» **Stored data**:

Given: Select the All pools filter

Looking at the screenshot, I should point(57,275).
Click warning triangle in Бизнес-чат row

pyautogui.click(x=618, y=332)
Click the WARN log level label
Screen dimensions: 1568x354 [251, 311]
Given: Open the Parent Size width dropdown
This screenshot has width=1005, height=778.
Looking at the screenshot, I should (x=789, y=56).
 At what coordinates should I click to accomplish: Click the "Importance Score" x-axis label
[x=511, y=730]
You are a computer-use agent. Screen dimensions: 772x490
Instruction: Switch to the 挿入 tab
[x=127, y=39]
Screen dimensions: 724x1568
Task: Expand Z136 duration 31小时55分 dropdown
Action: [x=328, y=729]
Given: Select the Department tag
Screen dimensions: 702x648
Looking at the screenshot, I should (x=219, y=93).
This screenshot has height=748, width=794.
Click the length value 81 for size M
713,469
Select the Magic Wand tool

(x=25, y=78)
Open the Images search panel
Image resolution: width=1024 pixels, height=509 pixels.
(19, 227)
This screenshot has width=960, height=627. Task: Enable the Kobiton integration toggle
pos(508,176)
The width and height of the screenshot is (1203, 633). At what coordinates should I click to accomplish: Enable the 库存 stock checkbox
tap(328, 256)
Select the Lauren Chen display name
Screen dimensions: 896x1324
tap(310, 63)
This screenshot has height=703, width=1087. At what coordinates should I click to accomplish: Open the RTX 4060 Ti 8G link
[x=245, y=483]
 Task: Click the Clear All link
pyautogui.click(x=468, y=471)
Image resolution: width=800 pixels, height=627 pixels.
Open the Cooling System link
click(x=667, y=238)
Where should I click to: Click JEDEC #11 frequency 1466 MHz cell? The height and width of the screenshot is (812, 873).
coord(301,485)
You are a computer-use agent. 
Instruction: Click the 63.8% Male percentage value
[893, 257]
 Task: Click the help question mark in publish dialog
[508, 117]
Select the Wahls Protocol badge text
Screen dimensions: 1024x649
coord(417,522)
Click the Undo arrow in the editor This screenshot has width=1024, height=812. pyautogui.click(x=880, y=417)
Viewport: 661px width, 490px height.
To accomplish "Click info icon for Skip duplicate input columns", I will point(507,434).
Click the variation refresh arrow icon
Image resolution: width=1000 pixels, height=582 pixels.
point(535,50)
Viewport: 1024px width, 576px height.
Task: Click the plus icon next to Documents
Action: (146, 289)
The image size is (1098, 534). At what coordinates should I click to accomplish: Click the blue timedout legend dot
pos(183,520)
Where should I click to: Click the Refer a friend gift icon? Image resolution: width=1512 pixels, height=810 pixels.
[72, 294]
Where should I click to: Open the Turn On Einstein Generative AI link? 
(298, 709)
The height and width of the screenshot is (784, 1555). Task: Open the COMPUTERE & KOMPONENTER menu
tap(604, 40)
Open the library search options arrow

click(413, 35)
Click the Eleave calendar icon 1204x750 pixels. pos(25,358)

» **EXERCISE INSTRUCTIONS**:
Return every line above exactly as it stands.

» **SOLUTION FOR THIS EXERCISE**:
Given: Select the All pools filter

Looking at the screenshot, I should point(57,275).
Click warning triangle in Бизнес-чат row

pyautogui.click(x=618, y=332)
Click the WARN log level label
Screen dimensions: 1568x354 [251, 311]
Given: Open the Parent Size width dropdown
This screenshot has width=1005, height=778.
Looking at the screenshot, I should (x=789, y=56).
 At what coordinates should I click to accomplish: Click the "Importance Score" x-axis label
[x=511, y=730]
You are a computer-use agent. Screen dimensions: 772x490
Instruction: Switch to the 挿入 tab
[x=127, y=39]
Screen dimensions: 724x1568
Task: Expand Z136 duration 31小时55分 dropdown
Action: [x=328, y=729]
Given: Select the Department tag
Screen dimensions: 702x648
Looking at the screenshot, I should (x=219, y=93).
This screenshot has height=748, width=794.
Click the length value 81 for size M
713,469
Select the Magic Wand tool

(x=25, y=78)
Open the Images search panel
Image resolution: width=1024 pixels, height=509 pixels.
(19, 227)
This screenshot has width=960, height=627. Task: Enable the Kobiton integration toggle
pos(508,176)
The width and height of the screenshot is (1203, 633). At what coordinates should I click to accomplish: Enable the 库存 stock checkbox
tap(328, 256)
Select the Lauren Chen display name
Screen dimensions: 896x1324
tap(310, 63)
This screenshot has height=703, width=1087. At what coordinates should I click to accomplish: Open the RTX 4060 Ti 8G link
[x=245, y=483]
 Task: Click the Clear All link
pyautogui.click(x=468, y=471)
Image resolution: width=800 pixels, height=627 pixels.
Open the Cooling System link
click(x=667, y=238)
Where should I click to: Click JEDEC #11 frequency 1466 MHz cell? The height and width of the screenshot is (812, 873).
coord(301,485)
You are a computer-use agent. 
Instruction: Click the 63.8% Male percentage value
[893, 257]
 Task: Click the help question mark in publish dialog
[508, 117]
Select the Wahls Protocol badge text
Screen dimensions: 1024x649
coord(417,522)
Click the Undo arrow in the editor This screenshot has width=1024, height=812. pyautogui.click(x=880, y=417)
Viewport: 661px width, 490px height.
To accomplish "Click info icon for Skip duplicate input columns", I will point(507,434).
Click the variation refresh arrow icon
Image resolution: width=1000 pixels, height=582 pixels.
point(535,50)
Viewport: 1024px width, 576px height.
Task: Click the plus icon next to Documents
Action: (146, 289)
The image size is (1098, 534). At what coordinates should I click to accomplish: Click the blue timedout legend dot
pos(183,520)
Where should I click to: Click the Refer a friend gift icon? Image resolution: width=1512 pixels, height=810 pixels.
[72, 294]
Where should I click to: Open the Turn On Einstein Generative AI link? 
(298, 709)
The height and width of the screenshot is (784, 1555). Task: Open the COMPUTERE & KOMPONENTER menu
tap(604, 40)
Open the library search options arrow

click(413, 35)
Click the Eleave calendar icon 1204x750 pixels. pos(25,358)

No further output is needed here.